Fifty-seven percent of those homes should be affordable to moderate, low, and very low-income households, according to the preliminary determination.

As of July, San Francisco’s current RHNA goal is 65 percent complete. While 138 percent of the market-rate housing goals are met, only 33 percent of moderate-income units, 51 percent of low-income units, and 31 percent of very low-income units are complete.

Mar urged ABAG to maintain the same number of market-rate housing units for San Francisco due to the balance of housing types produced in recent years, while reminding it of San Francisco’s focus on racial and social equity.

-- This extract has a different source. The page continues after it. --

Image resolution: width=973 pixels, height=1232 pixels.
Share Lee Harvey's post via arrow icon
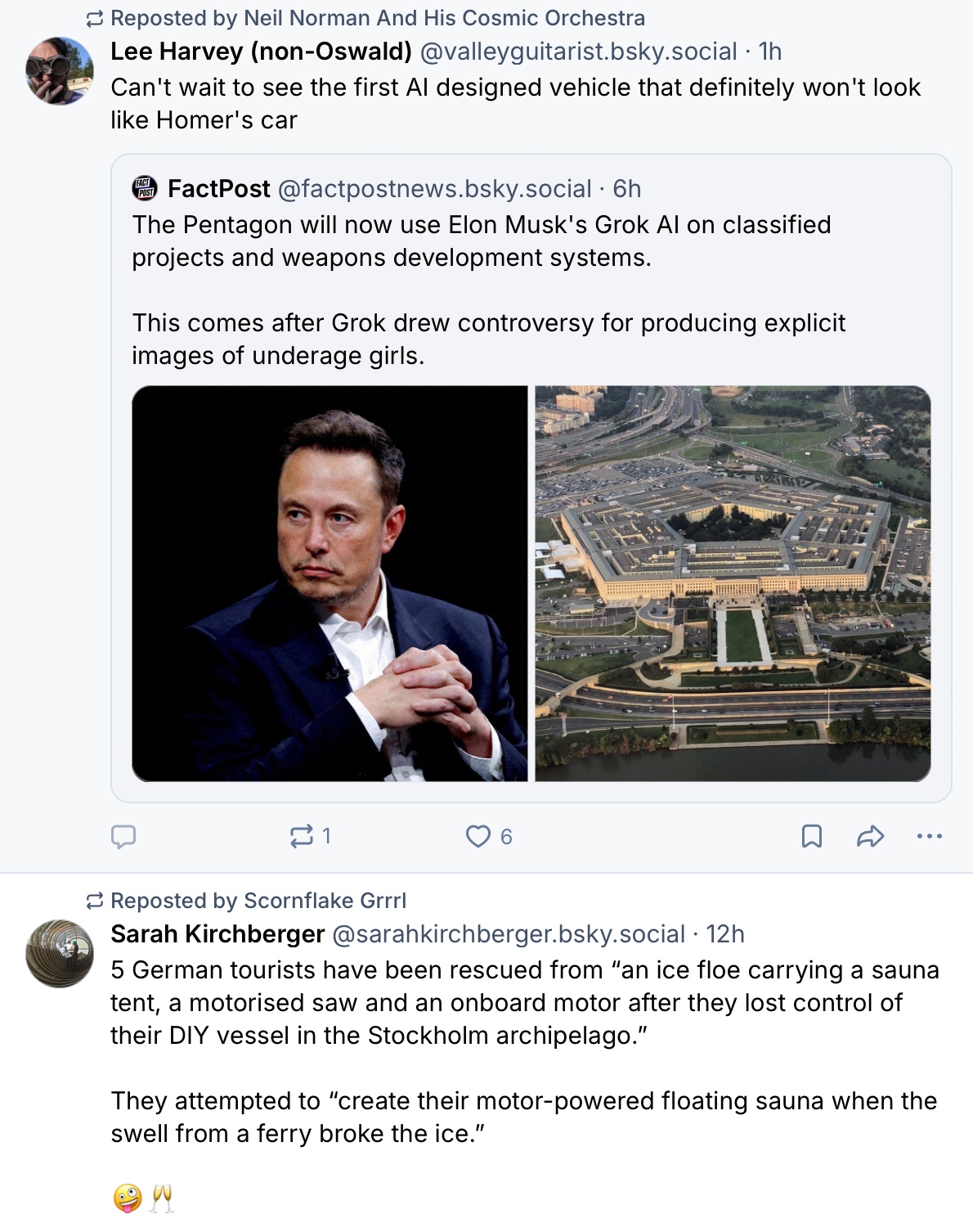[870, 836]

The resolution specifically called out Wiener’s legislation, Senate Bill 35, which streamlines approval of projects in cities that fall short of their housing goals, warning that a higher amount of market-rate housing would trigger quicker approval and incentivize land speculation in gentrifying areas home to communities of color.

“Under SB 35, San Francisco may become ‘streamlined’ by not meeting its new housing goals that actually meet housing needs,” Wiener’s office noted, calling the bill part of “a powerful engine” to increase all types of housing production in California.

While just about everyone agrees affordable housing is needed in San Francisco, that common goal faces a steep obstacle. In July, Planning Department staff warned that The City’s long-term investment in affordable housing is expected to drop to an average of $200 million annually for the next decade.

San Francisco needs $517 million annually to build 1,670 affordable units each year, city planners said.

“We need to prioritize actually addressing the housing affordability needs of our residents, and that begins with setting the right goals,” Mar said.

The Board of Supervisors will weigh Mar’s resolution in the coming weeks.